[LLVMdev] pragmas

Dan Gohman gohman at apple.com
Wed Apr 1 11:01:09 PDT 2009


On Apr 1, 2009, at 7:25 AM, Torvald Riegel wrote:

> On Wednesday 25 March 2009, Luke Dalessandro wrote:
>> You could encode this information as simple library function calls  
>> and
>> then find them again in the generated LLVM IR. The client then just
>> needs a header declaring the functions and information on what they
>> mean. Since there are never any definitions of them they won't end up
>> going anywhere.
>
> I've been using this approach now for almost two years in a project  
> and it
> _seems_ to work fine. However, I'd like to get some feedback from  
> the experts
> on which kinds of code could be moved by the standard passes over  
> the points
> in code marked by such calls.
> For me, loads, stores, and calls to other functions are most  
> interesting.
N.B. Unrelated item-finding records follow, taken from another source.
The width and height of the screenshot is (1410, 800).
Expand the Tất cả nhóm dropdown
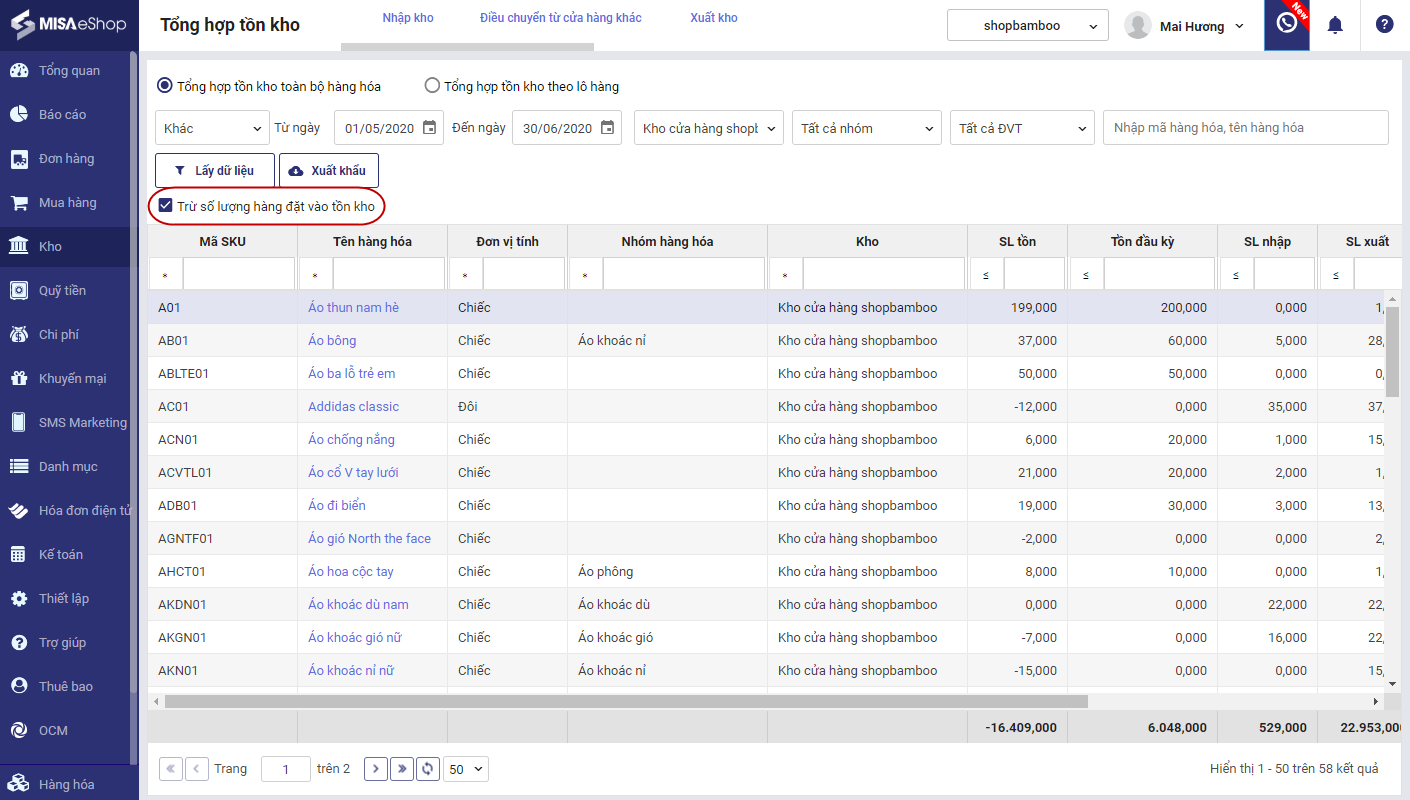(x=866, y=128)
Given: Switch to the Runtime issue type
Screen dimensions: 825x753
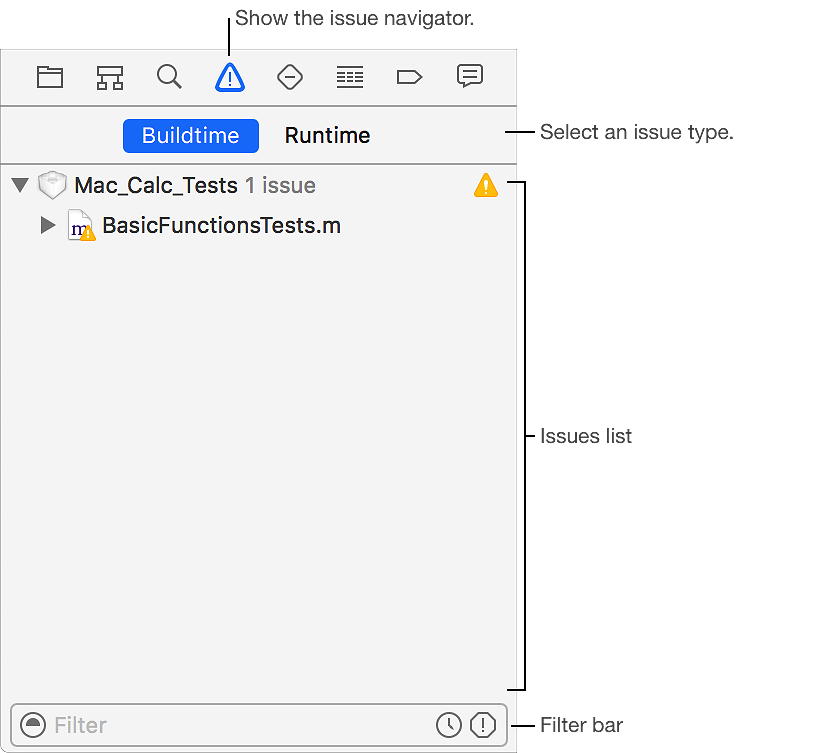Looking at the screenshot, I should [327, 136].
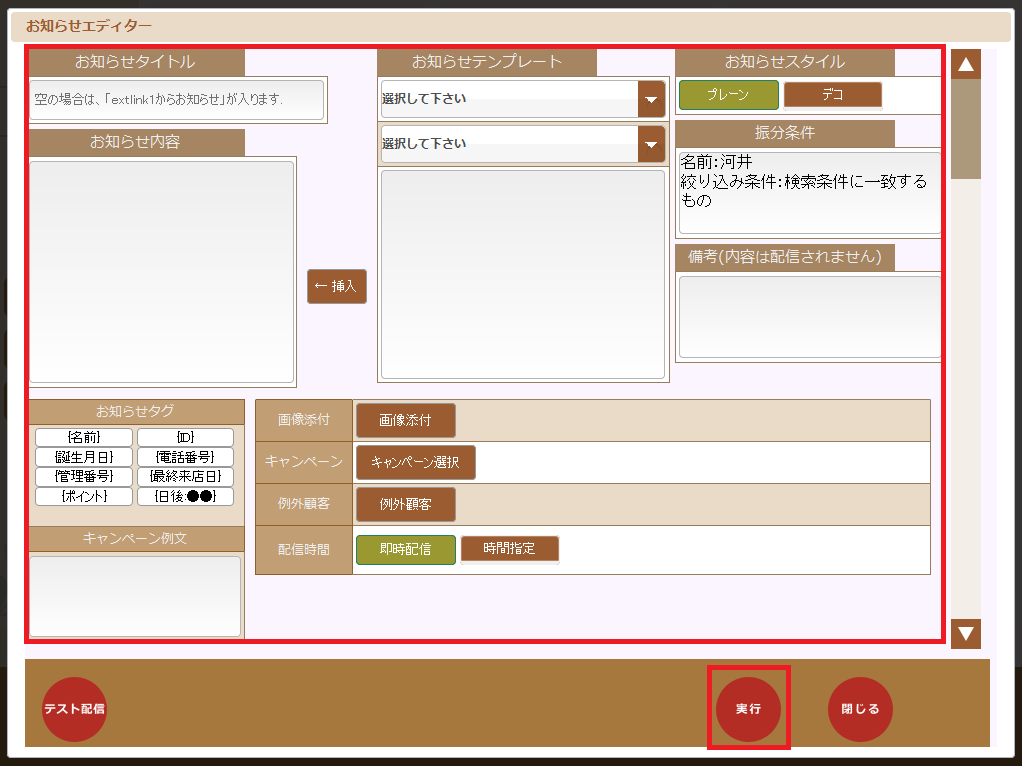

Do
> the current optimization passes do that? (For example, by checking  
> whether a
> global's address would escape to external entities like the dummy  
> function
> that is the marker and allowing accesses to the global to be moved  
> if it
> doesn't escape.)

Yes, there are current optimizations which do things like this.  Global
variables are implicitly escaping, because they can be referenced by
name, but in other cases LLVM does determine variables that don't
escape and performs optimizations accordingly.